━━━ Provided data ━━━

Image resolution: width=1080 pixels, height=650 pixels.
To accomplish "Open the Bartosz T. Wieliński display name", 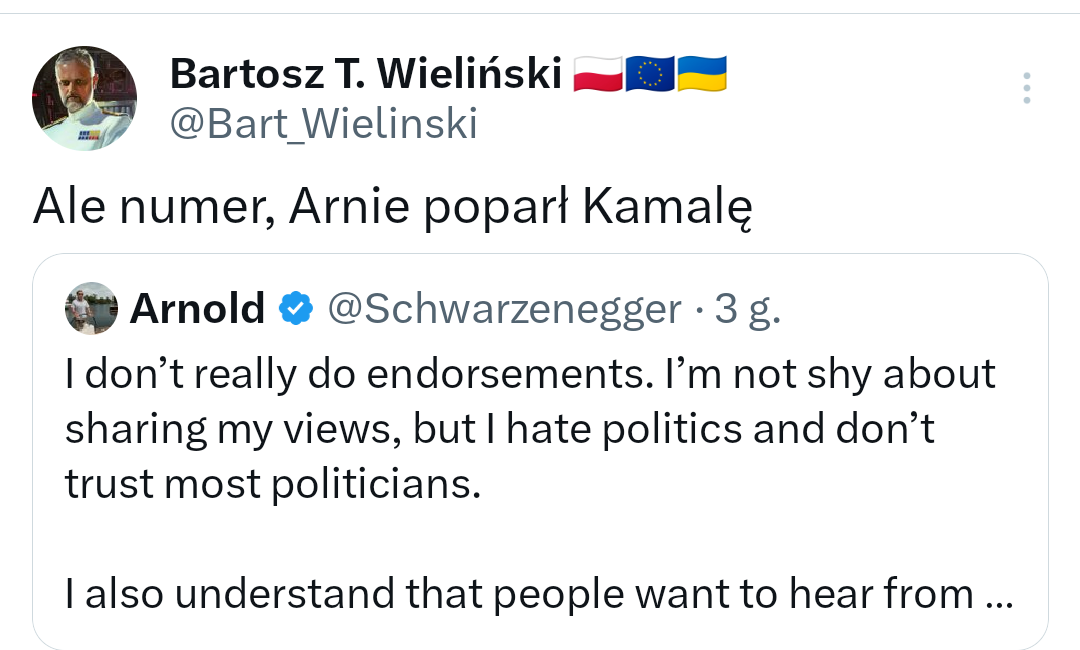I will pos(365,73).
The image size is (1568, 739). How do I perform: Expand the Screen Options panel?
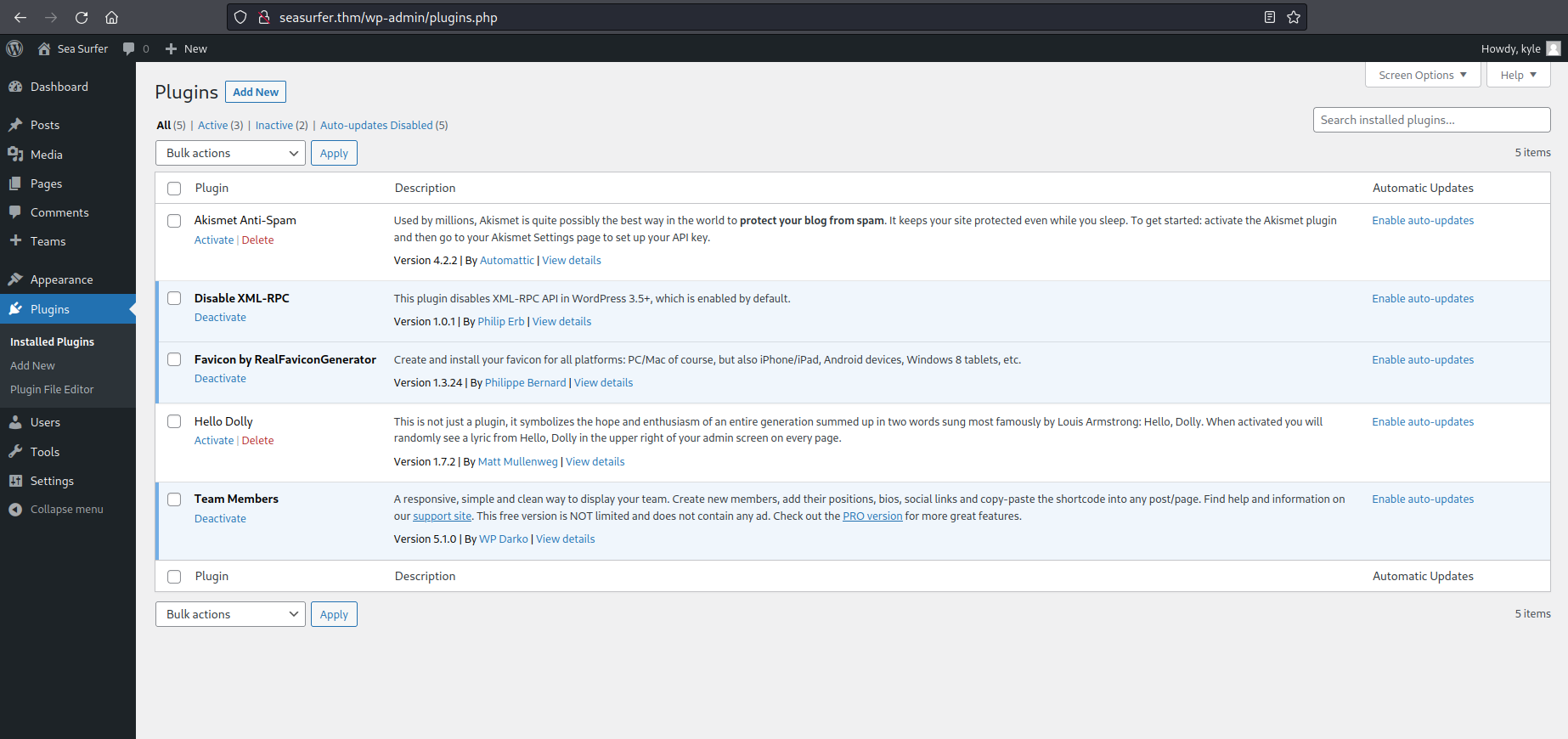coord(1422,75)
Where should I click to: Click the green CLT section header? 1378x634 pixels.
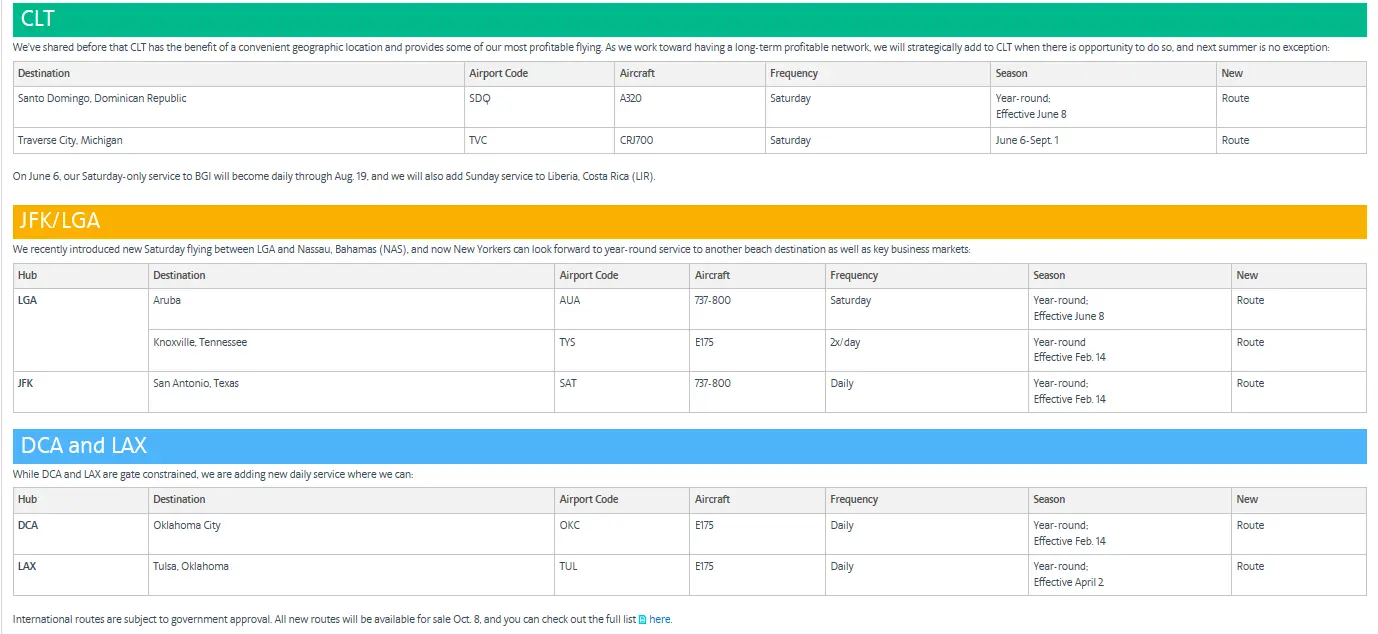pos(689,19)
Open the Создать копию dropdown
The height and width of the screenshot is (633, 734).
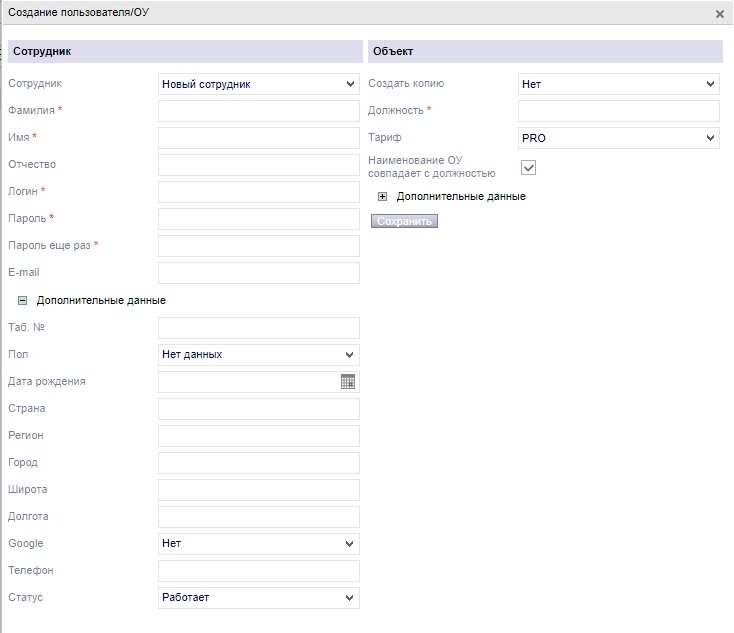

━━━

▶ [Assignment] When you reach the line containing "Open the Создать копию dropdown" in the records above, write out that line and every line after it through the end, exactly, but omit the pictures.

▶ [Solution to the exercise]
Open the Создать копию dropdown
The height and width of the screenshot is (633, 734).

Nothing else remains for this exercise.